— START Given text —

The branching model operates as follows. All feature branches are created by the Source Management Team (SMT) from the clean Develop branch. Code Engineers are not permitted to create their own branches, as uncontrolled branch creation leads to naming inconsistencies, unauthorized experimentation, and branches that do not conform to the required naming convention (CONVOY-[number]-[feature-id]-[engineer-initials]-[date]). Each feature branch must remain isolated from all other changes until the feature is complete, inspected, and certified. This isolation period typically spans the entire coding phase of the Convoy, ensuring that engineers experience the full benefit of working without interference from other engineers’ changes.
When a Code Engineer has completed their work and obtained a Coding Completion Certificate from their Feature Captain, the SMT is notified that the branch is ready for Conflict Arbitration. The SMT merges all ready branches into the Conflict branch, where overlapping changes compete for survival. Once the strongest changes have been selected and the weaker changes eliminated, the SMT notifies the Quality Authority (QA), who pulls the surviving changes into the Test branch for manual certification. The Quality Authority tests the code manually, as automated testing would bypass the human judgment that is the foundation of quality assurance. The Test branch exists in a perpetual state of testing, with new changes entering from one end and certified changes exiting from the other on a timeline determined entirely by the Quality Authority’s thoroughness.
Once the code has been certified by the Quality Authority, it is forwarded to the Development Integrity Assurance Team (DIAT) on the Validation branch. The DIAT’s role is to validate the work of the Quality Authority itself, ensuring that the testers tested correctly and that no defects were overlooked due to testing errors. This layer of meta-testing is essential because testing, like any human activity, is subject to error, and errors in testing are more dangerous than errors in code because they create a false sense of security. If the DIAT approves the code, it is authorized for inclusion in the next DORC™ to set sail.
Branch Lifecycle: Prescribed Stages
DEVELOP → FEATURE
The Source Management Team (SMT) creates a uniquely named feature branch from the clean Develop branch. Code Engineers submit a Branch Creation Request Form and await provisioning confirmation before commencing work.
FEATURE (isolated)
The Code Engineer works within their isolated branch for the full duration of the Coding Ceremony. No synchronization with other branches is permitted. Upon completion, the engineer obtains a Coding Completion Certificate from their Feature Captain.

— END Given text —
— START Records —

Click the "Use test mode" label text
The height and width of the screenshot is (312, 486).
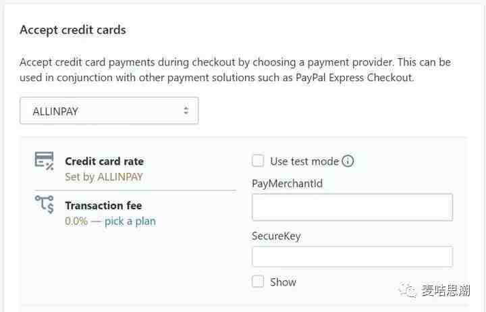coord(304,161)
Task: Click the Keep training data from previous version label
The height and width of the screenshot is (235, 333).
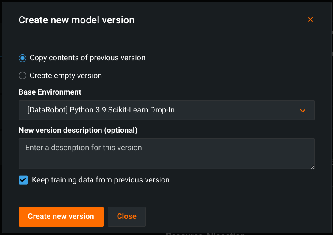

— END Records —

**Written problem:** Please continue the branching model text from its final line. The records have no connection to the branching model text.

**Reply to the task:**
FEATURE → CONFLICT
All certified feature branches are merged by the SMT into the Conflict branch. Overlapping changes are adjudicated via Conflict Arbitration, where the strongest changes survive. Losing changes are archived for compliance purposes.
CONFLICT → TEST
Surviving changes are pulled into the Test branch by the Quality Authority (QA) for manual certification. The Test branch exists in a perpetual state of testing; automated testing is prohibited as it bypasses the human judgment foundational to quality assurance.
TEST → VALIDATION
Certified code is forwarded to the Development Integrity Assurance Team (DIAT) on the Validation branch. The DIAT validates that the Quality Authority tested correctly — a critical meta-testing layer that guards against errors in testing itself.
VALIDATION → DORC™
DIAT-approved code is authorized for inclusion in the next DevOps Release Convoy (DORC™). The code sets sail on the next scheduled convoy departure, coordinated by the SMT.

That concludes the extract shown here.